- Born: 15 October 1935 Sheldon
- Died: 16 February 2018 (aged 82) Skokie
- Education: College of Fine and Applied Arts
- Occupations: Artist, designer, industrial designer
- Employers: Bell & Howell; Motorola;
- Notable work: DynaTAC, StarTAC
- [edit on Wikidata]

= Albert Nagele =

American artist and designer (1935–2018)

Albert Nagele (1935–2018) was an American artist and designer. He was instrumental in the design and development of a number of mobile phone models that are considered pivotal milestones in the evolution of mobile telephony. Examples of his work are held in museums.

== Biography ==
Nagele born in Sheldon, Illinois and grew up on a farm. He graduated from the University of Illinois graduating in 1962 with a degree in Industrial design and fine art. As a student at the university, he won won an annual $500 Motorola undergraduate design award, "as the top member of his class ... on the basis of a plywood stool and other designs." He would later work for the company.

At Motorola he designed the PHS Radiotelephone, DynaTac, and other models, for which he was granted multiple US patents. These models were significant for popularising the clamshell form factor, for which Motorola trademarked the term flip phone.

Prior to joining Motorola, he worked for Bell & Howell.

== Legacy ==
Designs credited to Nagele are in the collection of the National Museum of American History, Cooper Hewitt, Smithsonian Design Museum. and the Museum of Modern Art (MoMA).

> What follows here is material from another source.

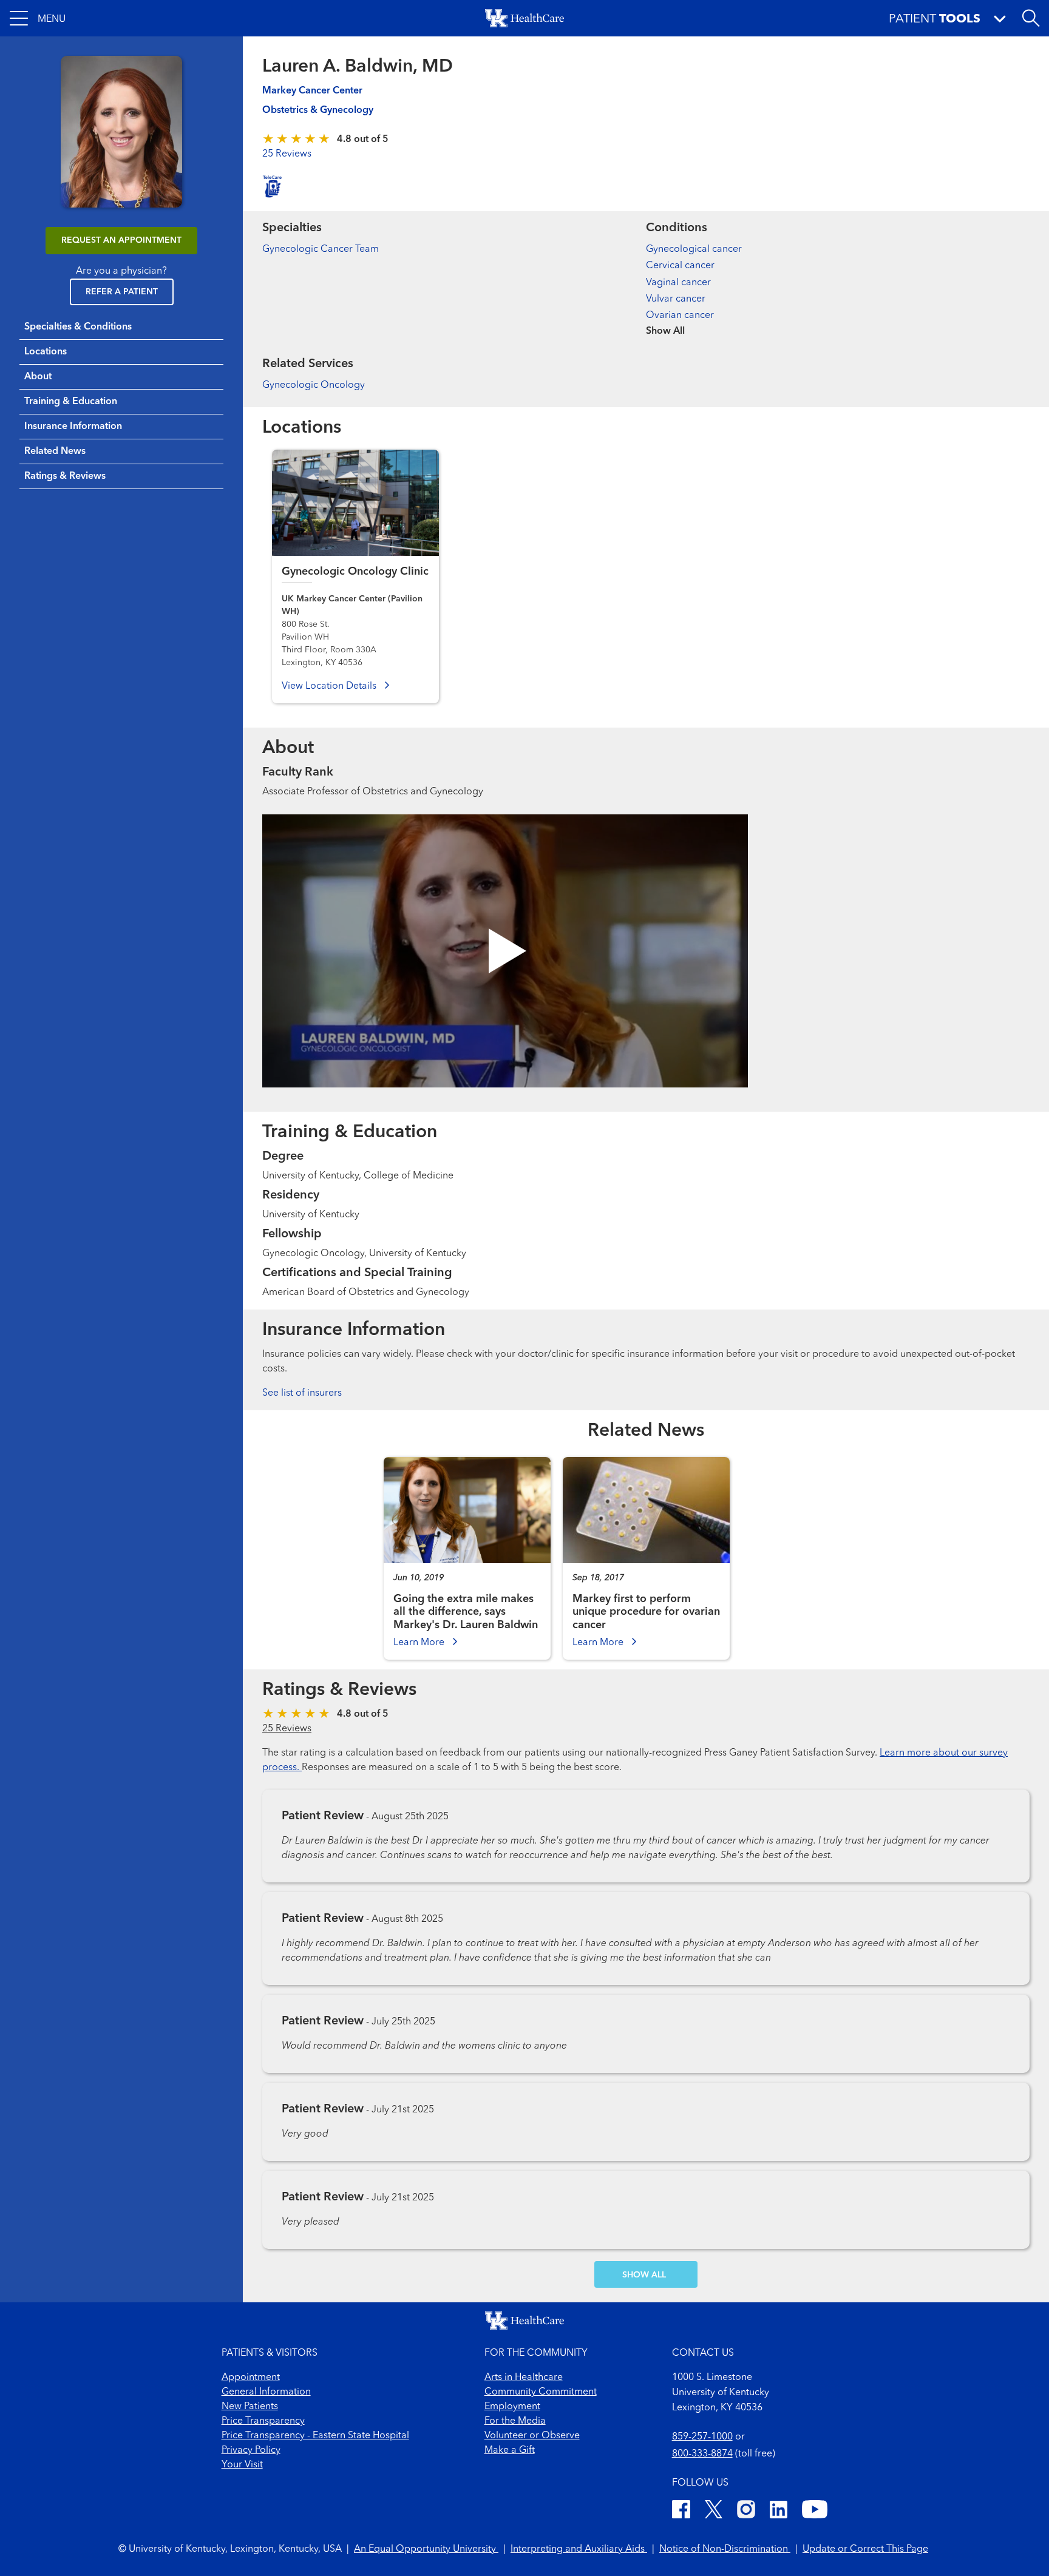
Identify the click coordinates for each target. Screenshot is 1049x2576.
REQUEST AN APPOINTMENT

His design for the V 3682 Cellular Telephone was included in MoMA's 2025 exhibition Pirouette: Turning Points in Design, an exhibition which featured "widely recognized design icons ... highlighting pivotal moments in design history." In her curatorial note, Paola Antonelli, the museum's curator compared the device to the Sony Walkman, noting that it "enabled users to carry their private space anywhere, expanding one’s metaphysical sphere beyond one’s physical confines."